Research paper topics
Finding a research paper topic that will interest you, one that is worth your time to investigate and one for which you will have the necessary time and materials, is an extremely important step in writing the research paper. You need not be familiar with a subject before doing research on it, but you should have some interest in the general area it involves because you will be working with that subject for a long period of time.
When the general subject is not assigned by your instructor, you can usually find one by examining your own interests, your background, or the other courses you are studying. There are other considerations that will limit the possibilities from which you may choose.
Your choice of a suitable subject for investigation will often be determined by whether or not you are interested in reading or investigating-and consequently analyzing-the original material directly and therefore working with primary sources or whether you are interested in investigating what others have said about your subject and therefore working with secondary sources. The usual college assign merit involves the latter.
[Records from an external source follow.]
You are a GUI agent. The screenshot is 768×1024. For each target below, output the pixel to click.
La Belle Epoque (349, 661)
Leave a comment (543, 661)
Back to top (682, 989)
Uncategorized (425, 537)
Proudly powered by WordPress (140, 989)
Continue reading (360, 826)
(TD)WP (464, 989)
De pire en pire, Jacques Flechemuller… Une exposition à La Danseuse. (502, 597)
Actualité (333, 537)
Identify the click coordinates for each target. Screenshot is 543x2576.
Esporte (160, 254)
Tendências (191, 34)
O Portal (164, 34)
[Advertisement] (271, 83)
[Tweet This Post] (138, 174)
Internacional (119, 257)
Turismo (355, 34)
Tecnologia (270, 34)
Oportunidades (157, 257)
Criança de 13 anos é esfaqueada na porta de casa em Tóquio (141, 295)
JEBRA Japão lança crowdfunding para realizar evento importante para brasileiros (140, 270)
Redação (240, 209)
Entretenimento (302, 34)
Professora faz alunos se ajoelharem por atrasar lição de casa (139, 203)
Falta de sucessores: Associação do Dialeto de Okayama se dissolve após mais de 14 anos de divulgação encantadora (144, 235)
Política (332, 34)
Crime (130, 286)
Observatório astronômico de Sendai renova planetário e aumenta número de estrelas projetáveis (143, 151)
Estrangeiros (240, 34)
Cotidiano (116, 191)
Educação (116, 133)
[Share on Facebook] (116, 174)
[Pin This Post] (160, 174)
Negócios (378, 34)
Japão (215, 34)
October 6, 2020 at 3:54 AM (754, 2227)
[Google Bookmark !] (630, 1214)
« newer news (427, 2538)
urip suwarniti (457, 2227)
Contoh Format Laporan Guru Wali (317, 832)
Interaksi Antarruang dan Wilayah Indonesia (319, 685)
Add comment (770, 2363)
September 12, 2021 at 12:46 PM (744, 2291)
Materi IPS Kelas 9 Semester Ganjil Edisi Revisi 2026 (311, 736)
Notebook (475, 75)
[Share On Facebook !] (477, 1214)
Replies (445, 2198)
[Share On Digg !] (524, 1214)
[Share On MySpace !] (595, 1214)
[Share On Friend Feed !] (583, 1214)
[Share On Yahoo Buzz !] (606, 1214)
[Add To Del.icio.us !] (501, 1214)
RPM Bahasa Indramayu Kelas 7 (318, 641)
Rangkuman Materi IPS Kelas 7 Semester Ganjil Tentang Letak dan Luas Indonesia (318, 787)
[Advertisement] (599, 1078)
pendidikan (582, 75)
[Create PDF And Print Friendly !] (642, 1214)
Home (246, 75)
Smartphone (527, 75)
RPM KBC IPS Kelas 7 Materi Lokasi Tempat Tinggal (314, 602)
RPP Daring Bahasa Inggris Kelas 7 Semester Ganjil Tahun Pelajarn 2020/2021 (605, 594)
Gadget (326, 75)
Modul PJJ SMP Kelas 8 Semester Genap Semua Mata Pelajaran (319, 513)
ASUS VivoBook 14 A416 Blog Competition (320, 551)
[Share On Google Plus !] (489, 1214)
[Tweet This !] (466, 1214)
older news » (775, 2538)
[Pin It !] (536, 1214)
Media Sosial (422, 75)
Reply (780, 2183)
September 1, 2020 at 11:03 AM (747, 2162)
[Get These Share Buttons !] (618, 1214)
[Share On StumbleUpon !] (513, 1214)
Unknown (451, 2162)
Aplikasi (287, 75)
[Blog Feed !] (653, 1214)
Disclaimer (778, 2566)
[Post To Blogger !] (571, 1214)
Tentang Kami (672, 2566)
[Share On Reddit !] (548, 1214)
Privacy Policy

Your choice will be determined further when you eliminate unsuitable subjects. Some subjects are not worth investigating; they are too trivial, merely factual, or obviously routine. Others are often too new or current for conclusive study; a research paper must be factual, not conjectural, and must therefore be based on a variety of dependable sources. The availability of resource materials will vary somewhat with time and locale, so you must know your area and your library. And finally, some subjects have never been suitable for research: a biography summarized from secondary sources, the entire history of anything, or any subject that you will investigate with a closed mind.